* [Exercise]
Update the lines, starting with the line that contains "Where should I click to: Click the Note" and going on through the line that contains "I will point(202,34).", by changing "Instruction" to "Command" and leaving all else unchanged. Output only those lines.

* [Records of locating words and elements]
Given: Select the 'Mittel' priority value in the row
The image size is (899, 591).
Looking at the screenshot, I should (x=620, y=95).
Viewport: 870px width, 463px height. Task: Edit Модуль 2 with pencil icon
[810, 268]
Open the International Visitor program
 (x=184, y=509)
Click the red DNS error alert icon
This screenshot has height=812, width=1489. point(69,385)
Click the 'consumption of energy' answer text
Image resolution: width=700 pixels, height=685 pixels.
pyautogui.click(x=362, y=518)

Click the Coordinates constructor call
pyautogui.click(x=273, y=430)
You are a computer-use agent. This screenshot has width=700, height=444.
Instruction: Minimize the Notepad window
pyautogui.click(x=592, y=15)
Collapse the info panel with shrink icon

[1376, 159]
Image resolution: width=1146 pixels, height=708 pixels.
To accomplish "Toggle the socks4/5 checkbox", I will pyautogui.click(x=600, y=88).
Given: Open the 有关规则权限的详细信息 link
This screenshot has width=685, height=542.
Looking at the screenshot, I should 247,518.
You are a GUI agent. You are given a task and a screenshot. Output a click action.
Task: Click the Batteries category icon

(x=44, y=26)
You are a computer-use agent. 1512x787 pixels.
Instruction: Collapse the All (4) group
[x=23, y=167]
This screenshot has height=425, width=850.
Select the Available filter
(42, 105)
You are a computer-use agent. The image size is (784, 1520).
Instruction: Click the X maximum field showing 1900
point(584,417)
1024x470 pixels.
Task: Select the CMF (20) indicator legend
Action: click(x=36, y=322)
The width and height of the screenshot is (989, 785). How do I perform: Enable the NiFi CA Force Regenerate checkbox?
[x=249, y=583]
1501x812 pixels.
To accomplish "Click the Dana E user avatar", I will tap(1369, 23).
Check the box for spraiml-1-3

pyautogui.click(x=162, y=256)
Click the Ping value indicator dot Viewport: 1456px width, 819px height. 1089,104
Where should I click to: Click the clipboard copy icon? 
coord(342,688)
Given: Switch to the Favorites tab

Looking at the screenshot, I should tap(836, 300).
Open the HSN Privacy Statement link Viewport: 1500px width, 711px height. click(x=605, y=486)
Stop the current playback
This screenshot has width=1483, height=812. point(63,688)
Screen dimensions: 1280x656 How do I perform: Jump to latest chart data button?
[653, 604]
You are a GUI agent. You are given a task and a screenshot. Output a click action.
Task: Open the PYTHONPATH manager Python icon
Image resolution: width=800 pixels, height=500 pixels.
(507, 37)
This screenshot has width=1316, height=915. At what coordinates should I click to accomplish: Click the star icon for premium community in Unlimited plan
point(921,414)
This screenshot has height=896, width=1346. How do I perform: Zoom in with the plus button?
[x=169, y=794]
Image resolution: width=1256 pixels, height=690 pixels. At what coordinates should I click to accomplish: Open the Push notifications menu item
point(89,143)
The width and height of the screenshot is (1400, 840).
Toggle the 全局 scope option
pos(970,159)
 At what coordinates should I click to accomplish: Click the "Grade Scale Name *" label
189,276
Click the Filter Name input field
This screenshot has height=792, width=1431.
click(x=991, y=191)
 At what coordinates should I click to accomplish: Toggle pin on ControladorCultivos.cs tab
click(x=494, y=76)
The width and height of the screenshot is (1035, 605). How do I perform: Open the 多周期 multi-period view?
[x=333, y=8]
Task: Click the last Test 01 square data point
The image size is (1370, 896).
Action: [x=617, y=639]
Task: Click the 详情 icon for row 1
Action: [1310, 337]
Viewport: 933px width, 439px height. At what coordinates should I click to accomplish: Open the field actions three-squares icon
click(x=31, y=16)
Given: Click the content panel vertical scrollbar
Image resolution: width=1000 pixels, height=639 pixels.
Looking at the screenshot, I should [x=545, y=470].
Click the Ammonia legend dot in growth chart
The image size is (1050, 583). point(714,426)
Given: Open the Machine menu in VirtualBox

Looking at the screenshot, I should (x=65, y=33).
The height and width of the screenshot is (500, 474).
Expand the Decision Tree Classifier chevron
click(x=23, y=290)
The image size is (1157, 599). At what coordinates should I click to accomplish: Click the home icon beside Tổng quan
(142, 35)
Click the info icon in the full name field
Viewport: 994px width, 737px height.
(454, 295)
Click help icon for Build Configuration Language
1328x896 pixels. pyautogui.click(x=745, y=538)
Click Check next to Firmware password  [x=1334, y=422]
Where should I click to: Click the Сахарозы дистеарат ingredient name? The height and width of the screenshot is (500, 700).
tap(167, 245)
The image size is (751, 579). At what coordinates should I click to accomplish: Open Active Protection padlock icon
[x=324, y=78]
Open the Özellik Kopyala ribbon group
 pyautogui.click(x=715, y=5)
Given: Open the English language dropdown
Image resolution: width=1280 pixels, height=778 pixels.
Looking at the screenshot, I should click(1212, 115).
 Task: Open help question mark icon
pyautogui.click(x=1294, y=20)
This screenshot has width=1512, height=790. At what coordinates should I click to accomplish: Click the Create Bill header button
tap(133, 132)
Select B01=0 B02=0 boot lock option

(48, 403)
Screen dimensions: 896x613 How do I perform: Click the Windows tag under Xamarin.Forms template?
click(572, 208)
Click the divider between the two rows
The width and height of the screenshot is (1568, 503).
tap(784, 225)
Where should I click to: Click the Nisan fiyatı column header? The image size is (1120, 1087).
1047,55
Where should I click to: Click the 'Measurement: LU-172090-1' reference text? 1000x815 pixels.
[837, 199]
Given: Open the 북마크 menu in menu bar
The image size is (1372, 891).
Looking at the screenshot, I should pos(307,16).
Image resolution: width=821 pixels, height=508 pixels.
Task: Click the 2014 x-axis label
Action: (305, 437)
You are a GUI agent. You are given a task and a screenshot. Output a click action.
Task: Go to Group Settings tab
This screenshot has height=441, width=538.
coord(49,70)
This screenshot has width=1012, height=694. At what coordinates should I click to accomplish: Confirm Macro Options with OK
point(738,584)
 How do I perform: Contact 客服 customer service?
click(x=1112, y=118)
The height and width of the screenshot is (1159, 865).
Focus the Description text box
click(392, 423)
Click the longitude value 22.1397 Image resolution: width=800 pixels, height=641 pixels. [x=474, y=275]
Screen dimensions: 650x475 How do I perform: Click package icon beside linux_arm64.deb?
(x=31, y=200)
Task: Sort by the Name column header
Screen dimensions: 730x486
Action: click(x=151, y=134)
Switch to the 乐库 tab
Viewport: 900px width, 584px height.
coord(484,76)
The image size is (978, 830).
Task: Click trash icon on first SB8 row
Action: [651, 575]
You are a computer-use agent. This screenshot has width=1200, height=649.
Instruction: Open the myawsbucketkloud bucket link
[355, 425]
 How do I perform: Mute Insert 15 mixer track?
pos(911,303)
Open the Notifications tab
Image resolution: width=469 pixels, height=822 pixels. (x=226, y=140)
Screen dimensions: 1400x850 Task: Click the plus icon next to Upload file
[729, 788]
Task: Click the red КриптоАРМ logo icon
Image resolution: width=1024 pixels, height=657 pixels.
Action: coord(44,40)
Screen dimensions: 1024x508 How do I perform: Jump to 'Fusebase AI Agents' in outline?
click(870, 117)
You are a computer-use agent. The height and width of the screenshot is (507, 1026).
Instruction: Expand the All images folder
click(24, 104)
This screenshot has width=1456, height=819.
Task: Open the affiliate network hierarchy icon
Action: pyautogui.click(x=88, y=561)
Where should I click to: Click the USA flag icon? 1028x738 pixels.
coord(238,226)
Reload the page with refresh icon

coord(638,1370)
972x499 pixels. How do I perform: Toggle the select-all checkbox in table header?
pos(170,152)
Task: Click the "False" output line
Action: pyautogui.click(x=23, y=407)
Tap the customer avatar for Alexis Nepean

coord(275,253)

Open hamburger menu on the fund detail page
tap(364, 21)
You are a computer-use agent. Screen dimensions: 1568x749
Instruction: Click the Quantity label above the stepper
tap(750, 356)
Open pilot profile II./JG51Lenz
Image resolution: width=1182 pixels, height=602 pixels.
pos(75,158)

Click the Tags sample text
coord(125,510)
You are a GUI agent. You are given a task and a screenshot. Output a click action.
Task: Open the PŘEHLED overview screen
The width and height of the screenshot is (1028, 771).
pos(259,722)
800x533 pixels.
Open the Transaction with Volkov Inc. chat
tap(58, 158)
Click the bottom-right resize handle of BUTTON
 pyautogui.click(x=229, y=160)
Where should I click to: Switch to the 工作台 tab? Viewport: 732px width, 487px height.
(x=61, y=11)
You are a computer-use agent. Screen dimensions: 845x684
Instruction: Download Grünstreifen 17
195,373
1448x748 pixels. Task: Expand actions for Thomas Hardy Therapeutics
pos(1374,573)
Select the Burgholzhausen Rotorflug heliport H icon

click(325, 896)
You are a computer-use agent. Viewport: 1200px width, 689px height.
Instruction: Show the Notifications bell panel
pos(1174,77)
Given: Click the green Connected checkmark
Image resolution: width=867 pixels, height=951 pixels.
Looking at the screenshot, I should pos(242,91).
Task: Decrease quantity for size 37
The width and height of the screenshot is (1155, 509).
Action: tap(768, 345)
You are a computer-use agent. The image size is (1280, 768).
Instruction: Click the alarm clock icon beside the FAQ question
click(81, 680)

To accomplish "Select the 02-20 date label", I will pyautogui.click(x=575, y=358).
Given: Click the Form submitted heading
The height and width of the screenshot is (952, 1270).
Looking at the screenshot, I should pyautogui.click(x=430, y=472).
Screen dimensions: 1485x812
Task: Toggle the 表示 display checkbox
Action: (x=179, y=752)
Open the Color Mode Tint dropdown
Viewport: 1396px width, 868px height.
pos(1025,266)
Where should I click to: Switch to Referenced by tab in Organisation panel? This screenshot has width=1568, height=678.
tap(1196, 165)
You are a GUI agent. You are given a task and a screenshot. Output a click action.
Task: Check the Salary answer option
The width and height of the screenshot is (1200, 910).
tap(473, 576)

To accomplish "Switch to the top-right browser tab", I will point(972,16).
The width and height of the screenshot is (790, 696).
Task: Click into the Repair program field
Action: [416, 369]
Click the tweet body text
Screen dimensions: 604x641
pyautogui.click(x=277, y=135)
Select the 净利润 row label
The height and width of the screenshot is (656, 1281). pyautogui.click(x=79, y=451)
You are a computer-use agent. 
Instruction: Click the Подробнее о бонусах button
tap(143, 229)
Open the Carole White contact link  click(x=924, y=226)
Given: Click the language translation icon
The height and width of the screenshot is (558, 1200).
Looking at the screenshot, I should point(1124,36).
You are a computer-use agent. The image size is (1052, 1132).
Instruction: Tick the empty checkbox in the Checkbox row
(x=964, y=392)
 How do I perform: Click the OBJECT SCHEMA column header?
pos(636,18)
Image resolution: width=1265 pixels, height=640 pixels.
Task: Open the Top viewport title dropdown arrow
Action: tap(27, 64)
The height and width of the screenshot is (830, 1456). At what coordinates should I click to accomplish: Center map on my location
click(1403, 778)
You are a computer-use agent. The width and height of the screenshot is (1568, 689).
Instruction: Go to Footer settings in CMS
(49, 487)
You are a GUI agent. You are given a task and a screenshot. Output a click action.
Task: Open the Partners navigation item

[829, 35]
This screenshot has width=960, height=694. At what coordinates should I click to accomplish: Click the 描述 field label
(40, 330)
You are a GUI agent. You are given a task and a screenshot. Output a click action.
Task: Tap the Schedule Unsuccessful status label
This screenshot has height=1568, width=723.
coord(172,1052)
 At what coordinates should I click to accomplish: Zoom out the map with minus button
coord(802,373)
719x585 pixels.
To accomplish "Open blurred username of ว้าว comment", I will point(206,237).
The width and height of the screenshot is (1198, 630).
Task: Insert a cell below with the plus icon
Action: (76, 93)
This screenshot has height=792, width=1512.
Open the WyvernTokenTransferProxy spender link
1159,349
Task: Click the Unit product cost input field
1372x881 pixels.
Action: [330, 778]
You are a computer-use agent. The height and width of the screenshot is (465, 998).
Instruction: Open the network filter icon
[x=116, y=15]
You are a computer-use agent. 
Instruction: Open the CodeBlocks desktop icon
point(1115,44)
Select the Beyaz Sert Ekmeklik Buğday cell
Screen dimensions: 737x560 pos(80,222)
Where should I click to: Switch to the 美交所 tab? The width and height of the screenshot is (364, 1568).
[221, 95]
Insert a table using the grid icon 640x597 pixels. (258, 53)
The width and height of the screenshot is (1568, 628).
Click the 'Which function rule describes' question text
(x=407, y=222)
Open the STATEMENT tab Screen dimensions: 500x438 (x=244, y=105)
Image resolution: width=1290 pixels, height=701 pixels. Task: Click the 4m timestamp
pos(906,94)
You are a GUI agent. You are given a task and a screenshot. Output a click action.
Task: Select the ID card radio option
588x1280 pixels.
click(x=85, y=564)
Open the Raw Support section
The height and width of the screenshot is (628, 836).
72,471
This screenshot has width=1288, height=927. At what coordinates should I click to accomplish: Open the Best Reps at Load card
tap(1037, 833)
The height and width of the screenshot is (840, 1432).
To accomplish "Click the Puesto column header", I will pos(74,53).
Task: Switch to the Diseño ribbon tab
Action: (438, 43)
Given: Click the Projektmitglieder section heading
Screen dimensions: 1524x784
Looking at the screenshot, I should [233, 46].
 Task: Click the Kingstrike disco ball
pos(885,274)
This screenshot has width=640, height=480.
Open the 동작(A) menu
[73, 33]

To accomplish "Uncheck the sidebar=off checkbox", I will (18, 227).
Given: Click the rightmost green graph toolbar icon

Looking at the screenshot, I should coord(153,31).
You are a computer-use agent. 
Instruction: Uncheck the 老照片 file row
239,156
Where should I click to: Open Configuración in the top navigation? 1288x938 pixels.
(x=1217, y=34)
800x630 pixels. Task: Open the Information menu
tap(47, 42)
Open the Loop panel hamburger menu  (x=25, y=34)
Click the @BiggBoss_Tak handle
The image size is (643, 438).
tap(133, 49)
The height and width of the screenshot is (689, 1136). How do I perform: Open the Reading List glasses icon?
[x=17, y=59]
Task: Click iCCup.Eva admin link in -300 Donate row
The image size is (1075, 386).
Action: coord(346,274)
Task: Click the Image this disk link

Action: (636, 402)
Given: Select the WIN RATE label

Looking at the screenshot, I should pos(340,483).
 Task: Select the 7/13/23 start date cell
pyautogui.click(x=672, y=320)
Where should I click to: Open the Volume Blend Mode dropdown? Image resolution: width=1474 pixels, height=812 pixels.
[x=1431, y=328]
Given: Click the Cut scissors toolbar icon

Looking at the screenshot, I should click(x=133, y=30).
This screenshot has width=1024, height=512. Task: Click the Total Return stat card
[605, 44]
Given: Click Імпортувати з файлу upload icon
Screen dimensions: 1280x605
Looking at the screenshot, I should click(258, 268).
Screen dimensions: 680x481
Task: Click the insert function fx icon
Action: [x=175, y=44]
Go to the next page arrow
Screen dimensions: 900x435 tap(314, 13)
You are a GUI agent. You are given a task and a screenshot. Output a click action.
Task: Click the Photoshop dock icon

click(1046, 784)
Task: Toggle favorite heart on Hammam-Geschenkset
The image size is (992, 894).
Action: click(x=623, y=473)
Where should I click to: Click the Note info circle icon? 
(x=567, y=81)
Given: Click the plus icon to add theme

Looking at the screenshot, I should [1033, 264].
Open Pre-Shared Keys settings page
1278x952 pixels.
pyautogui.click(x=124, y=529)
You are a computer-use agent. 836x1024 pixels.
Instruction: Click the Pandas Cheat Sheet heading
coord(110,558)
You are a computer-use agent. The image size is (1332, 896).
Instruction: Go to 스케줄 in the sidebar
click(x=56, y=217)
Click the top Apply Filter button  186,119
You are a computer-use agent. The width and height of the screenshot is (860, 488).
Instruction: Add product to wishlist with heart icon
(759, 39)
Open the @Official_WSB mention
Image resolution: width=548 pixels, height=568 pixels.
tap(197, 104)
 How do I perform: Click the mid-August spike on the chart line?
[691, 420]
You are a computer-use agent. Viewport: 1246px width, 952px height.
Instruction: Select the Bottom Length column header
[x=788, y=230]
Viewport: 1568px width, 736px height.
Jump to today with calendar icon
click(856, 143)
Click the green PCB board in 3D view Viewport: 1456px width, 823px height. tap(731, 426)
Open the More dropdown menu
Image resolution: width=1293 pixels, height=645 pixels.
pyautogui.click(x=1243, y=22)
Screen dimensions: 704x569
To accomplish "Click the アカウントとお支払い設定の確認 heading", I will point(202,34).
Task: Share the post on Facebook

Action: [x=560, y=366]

* [Correct result]
Where should I click to: Click the Note info circle icon? 
(x=567, y=81)
Given: Click the plus icon to add theme

Looking at the screenshot, I should [1033, 264].
Open Pre-Shared Keys settings page
1278x952 pixels.
pyautogui.click(x=124, y=529)
You are a computer-use agent. 836x1024 pixels.
Command: Click the Pandas Cheat Sheet heading
coord(110,558)
You are a computer-use agent. The image size is (1332, 896).
Command: Go to 스케줄 in the sidebar
click(x=56, y=217)
Click the top Apply Filter button  186,119
You are a computer-use agent. The width and height of the screenshot is (860, 488).
Command: Add product to wishlist with heart icon
(759, 39)
Open the @Official_WSB mention
Image resolution: width=548 pixels, height=568 pixels.
tap(197, 104)
 How do I perform: Click the mid-August spike on the chart line?
[691, 420]
You are a computer-use agent. Viewport: 1246px width, 952px height.
Command: Select the Bottom Length column header
[x=788, y=230]
Viewport: 1568px width, 736px height.
Jump to today with calendar icon
click(856, 143)
Click the green PCB board in 3D view Viewport: 1456px width, 823px height. tap(731, 426)
Open the More dropdown menu
Image resolution: width=1293 pixels, height=645 pixels.
pyautogui.click(x=1243, y=22)
Screen dimensions: 704x569
To accomplish "Click the アカウントとお支払い設定の確認 heading", I will point(202,34).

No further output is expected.